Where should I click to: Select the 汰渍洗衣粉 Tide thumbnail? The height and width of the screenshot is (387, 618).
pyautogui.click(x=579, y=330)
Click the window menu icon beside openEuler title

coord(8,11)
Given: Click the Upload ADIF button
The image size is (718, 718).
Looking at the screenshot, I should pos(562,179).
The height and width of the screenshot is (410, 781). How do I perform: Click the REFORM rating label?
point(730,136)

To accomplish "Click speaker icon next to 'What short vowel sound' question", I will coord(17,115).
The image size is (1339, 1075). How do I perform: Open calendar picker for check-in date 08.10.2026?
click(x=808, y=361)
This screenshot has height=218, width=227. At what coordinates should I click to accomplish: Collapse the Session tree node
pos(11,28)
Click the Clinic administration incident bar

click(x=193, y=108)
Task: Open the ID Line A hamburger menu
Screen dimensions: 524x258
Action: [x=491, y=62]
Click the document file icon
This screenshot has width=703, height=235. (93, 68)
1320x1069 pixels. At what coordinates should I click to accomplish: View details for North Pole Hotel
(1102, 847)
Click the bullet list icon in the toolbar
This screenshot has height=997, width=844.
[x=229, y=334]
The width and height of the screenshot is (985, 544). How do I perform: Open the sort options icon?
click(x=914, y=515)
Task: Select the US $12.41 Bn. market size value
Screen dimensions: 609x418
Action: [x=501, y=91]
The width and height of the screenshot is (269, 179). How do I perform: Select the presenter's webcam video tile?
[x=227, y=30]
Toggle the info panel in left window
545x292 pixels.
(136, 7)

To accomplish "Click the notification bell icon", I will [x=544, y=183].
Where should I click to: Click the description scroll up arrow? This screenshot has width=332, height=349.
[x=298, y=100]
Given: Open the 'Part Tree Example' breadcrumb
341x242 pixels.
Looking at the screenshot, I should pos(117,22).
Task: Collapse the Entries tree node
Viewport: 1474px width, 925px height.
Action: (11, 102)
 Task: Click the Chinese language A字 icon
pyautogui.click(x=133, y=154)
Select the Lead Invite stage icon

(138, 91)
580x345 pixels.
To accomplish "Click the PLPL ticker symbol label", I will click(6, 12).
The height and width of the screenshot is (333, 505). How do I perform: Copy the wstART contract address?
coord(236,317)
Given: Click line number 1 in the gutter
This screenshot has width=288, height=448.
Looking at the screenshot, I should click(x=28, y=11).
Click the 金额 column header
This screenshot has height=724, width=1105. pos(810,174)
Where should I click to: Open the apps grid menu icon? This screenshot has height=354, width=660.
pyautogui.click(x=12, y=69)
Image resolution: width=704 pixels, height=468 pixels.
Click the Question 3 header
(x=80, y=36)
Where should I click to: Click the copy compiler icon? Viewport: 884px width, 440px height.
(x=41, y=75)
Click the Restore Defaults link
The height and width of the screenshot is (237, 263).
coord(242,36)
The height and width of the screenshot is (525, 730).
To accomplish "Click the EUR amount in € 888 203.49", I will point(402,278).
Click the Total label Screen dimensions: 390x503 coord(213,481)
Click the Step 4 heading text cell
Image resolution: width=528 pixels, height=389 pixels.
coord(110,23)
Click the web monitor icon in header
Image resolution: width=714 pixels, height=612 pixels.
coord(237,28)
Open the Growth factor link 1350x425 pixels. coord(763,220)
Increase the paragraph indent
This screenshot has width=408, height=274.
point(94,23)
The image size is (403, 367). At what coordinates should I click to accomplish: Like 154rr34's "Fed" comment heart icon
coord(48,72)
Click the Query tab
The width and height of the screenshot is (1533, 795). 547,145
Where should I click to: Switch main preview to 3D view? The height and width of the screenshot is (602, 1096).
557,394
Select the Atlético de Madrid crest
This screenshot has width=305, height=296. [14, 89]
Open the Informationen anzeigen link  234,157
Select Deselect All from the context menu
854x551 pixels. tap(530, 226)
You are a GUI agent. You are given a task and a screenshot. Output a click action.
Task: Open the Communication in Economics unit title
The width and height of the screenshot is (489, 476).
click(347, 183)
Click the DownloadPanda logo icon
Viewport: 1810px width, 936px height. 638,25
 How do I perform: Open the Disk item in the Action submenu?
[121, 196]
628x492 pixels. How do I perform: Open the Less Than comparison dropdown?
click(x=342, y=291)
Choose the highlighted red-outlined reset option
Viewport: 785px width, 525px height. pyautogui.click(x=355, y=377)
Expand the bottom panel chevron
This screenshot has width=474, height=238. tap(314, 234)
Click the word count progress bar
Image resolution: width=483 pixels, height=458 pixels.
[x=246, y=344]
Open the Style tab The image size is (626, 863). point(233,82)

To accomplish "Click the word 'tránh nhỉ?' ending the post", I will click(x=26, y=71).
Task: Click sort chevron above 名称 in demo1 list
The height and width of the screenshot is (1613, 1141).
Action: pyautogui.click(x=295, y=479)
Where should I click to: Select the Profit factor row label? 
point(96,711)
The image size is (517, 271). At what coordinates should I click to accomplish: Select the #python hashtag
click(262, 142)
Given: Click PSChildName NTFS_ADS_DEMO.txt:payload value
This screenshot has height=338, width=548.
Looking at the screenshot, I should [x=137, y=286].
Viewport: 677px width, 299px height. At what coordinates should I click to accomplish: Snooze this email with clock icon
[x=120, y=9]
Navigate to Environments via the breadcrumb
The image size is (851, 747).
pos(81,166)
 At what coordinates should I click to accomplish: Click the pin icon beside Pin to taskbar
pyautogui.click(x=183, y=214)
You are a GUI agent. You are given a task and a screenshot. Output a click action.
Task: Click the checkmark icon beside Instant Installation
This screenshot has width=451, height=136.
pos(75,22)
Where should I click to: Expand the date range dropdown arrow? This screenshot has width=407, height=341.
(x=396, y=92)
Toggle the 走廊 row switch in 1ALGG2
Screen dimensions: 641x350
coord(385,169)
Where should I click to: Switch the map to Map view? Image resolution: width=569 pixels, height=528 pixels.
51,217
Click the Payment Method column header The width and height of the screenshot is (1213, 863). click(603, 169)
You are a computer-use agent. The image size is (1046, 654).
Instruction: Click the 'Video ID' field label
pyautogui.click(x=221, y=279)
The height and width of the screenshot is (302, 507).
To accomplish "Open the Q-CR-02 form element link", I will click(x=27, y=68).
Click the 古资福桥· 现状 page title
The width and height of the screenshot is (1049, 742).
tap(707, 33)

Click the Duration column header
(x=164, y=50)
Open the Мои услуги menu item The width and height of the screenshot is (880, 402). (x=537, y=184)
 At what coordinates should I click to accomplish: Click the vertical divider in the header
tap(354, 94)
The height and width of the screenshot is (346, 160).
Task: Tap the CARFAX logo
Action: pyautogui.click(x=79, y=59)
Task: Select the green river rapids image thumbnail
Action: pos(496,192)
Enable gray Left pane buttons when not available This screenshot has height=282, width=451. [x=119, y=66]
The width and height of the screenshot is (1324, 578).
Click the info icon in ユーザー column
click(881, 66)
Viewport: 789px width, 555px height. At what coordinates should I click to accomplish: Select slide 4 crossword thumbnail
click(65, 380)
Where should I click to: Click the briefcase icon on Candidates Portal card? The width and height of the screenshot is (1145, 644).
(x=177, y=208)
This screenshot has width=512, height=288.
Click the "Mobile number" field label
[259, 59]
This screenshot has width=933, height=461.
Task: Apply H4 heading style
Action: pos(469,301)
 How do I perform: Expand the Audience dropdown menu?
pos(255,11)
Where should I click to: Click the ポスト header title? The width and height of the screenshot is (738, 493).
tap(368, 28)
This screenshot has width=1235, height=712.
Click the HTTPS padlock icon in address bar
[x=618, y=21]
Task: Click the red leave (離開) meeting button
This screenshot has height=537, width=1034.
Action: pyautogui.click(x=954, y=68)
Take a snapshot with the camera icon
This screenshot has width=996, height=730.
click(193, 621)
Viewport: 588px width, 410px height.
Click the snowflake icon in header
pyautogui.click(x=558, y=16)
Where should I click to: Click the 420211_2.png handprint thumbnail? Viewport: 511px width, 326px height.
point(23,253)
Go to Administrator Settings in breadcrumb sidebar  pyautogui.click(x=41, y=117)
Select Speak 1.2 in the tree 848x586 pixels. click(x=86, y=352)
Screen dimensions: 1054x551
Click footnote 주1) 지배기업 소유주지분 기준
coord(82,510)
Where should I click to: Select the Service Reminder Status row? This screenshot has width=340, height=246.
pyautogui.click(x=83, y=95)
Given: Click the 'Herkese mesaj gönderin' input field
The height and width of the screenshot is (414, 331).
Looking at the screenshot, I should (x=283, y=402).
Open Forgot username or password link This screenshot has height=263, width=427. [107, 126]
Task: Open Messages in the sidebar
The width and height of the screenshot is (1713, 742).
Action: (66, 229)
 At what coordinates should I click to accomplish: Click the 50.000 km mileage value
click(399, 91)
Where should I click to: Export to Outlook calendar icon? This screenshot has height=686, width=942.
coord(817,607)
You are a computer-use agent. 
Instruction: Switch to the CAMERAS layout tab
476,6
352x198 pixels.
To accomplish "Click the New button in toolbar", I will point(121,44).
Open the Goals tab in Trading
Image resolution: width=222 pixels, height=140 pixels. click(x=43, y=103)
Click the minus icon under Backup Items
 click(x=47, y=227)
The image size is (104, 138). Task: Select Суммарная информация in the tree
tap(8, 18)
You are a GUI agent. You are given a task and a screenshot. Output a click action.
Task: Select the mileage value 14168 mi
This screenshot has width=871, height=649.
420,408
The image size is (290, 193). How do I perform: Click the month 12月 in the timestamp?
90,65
==================================================
### EXERCISE
Filter the entries and copy each line with "Toggle".

### RESPONSE AREA
Toggle the info panel in left window
Toggle the 走廊 row switch in 1ALGG2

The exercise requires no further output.